L’ascension socioprofessionnelle des jeunes tchadiens demeure un sujet de débat. Dans une analyse, le sociologue Khalit Adoum Abdramane Narimi estime que les chances de mobilité sociale restent inégalement réparties au sein de la société tchadienne.
Selon lui, une minorité détiendrait l’essentiel du capital économique, du prestige social et du pouvoir, influençant ainsi l’accès aux opportunités professionnelles. Cette situation favoriserait, d’après son analyse, un conformisme social qui conduirait certains jeunes à mettre de côté leurs ambitions personnelles afin de se conformer aux attentes des groupes les plus influents.
Le sociologue souligne également que les appartenances familiales, ethniques ou claniques continueraient, selon lui, de peser dans les processus de nomination et d’accès aux responsabilités, parfois au détriment du mérite et des compétences. Il estime par ailleurs qu’une grande partie des groupes sociaux fait face à une forme d’exclusion socioprofessionnelle qui limite les perspectives de mobilité ascendante.

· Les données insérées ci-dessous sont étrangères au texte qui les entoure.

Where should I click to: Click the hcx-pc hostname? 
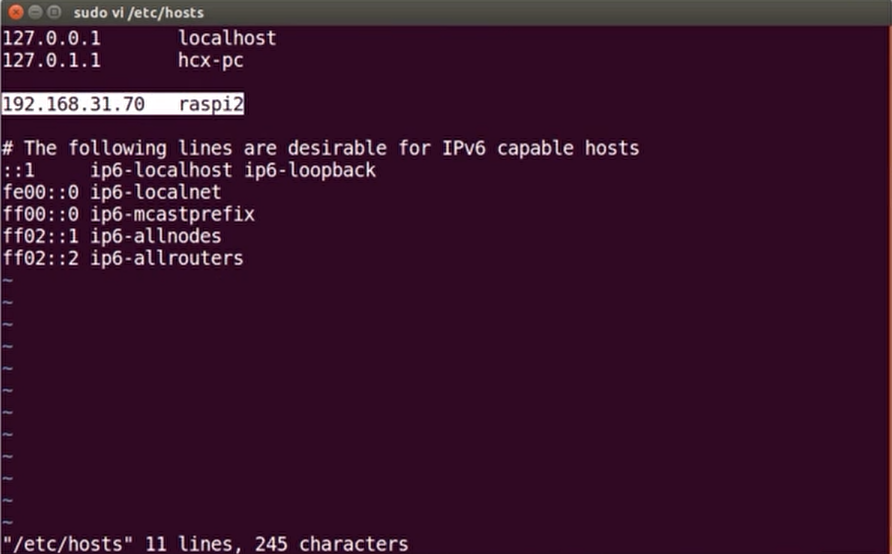click(210, 61)
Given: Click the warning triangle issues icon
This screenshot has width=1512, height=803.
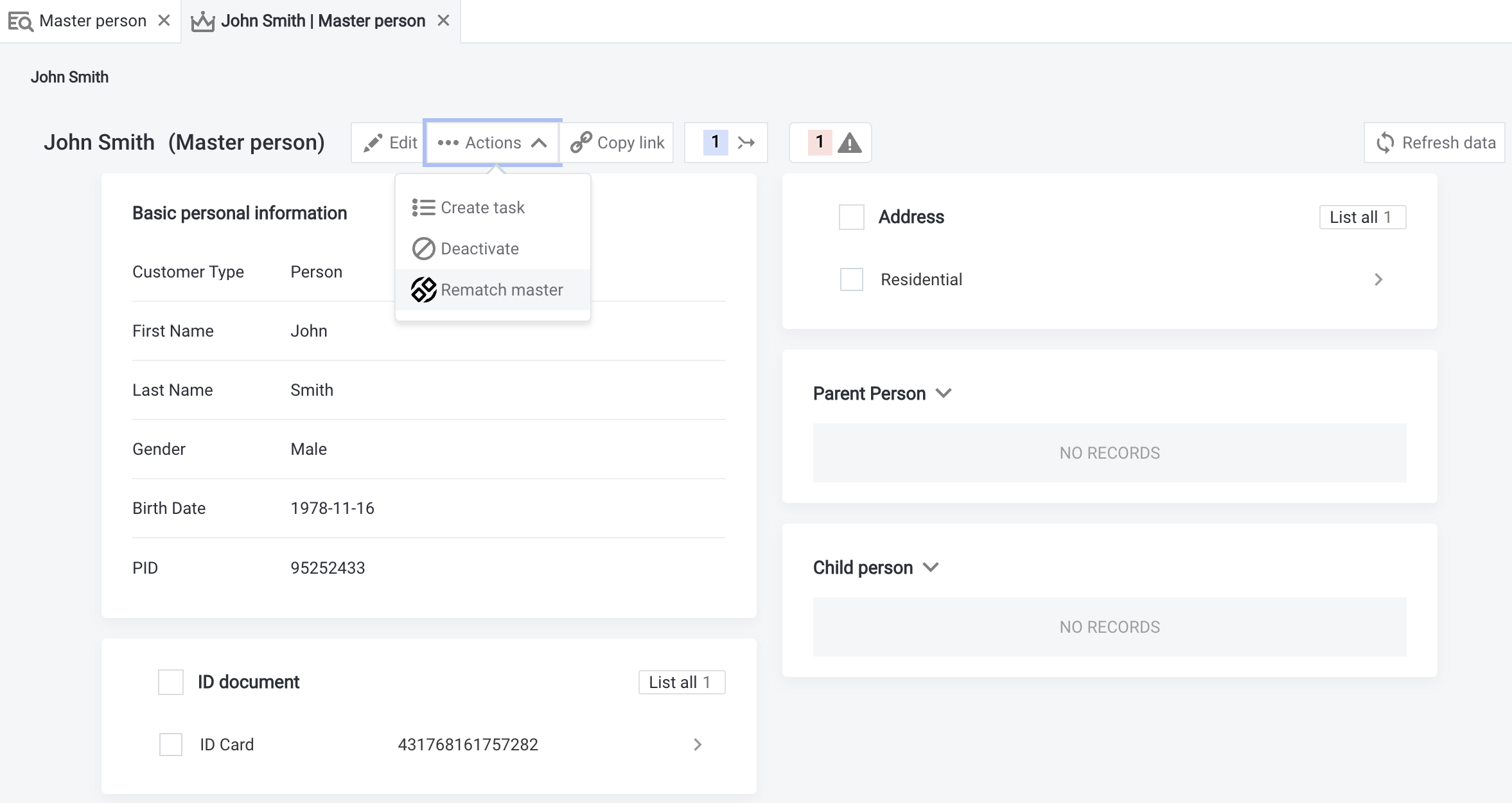Looking at the screenshot, I should pos(850,143).
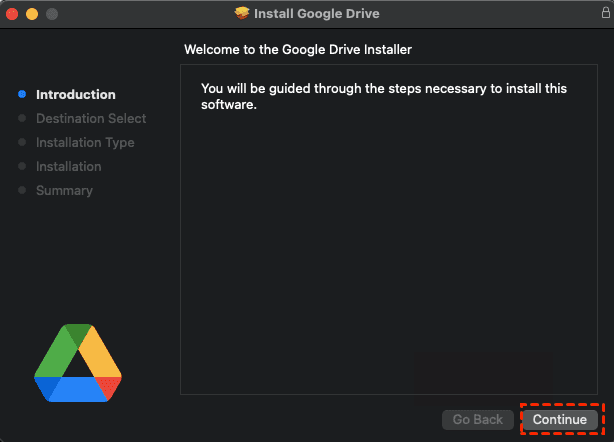Click the Installation Type step bullet
This screenshot has height=442, width=614.
coord(22,143)
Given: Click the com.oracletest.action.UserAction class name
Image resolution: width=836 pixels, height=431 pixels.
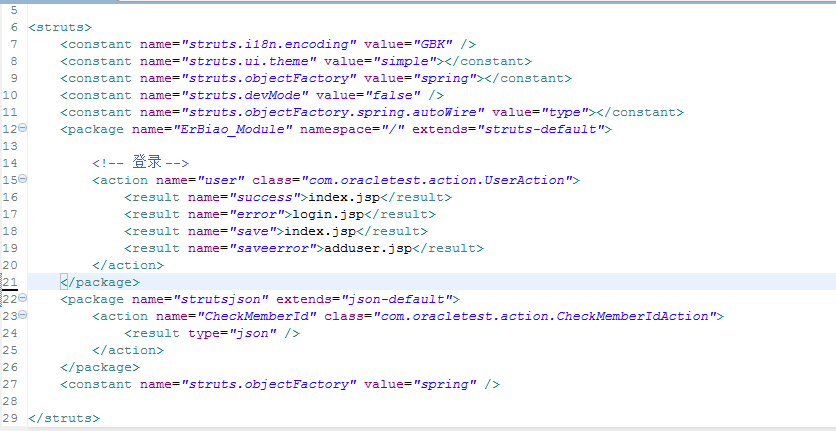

Précisant que cette réflexion s’appuie sur ses expériences sociales subjectives, Khalit Adoum Abdramane Narimi invite la jeunesse tchadienne à faire preuve de résilience, à diversifier ses compétences, à développer un capital social ouvert à toutes les communautés et à garder confiance en Allah. Pour le sociologue, ces valeurs constituent des leviers essentiels pour poursuivre ses ambitions malgré les obstacles, dans l’espoir d’un Tchad où le mérite et l’égalité des chances occupent une place plus importante.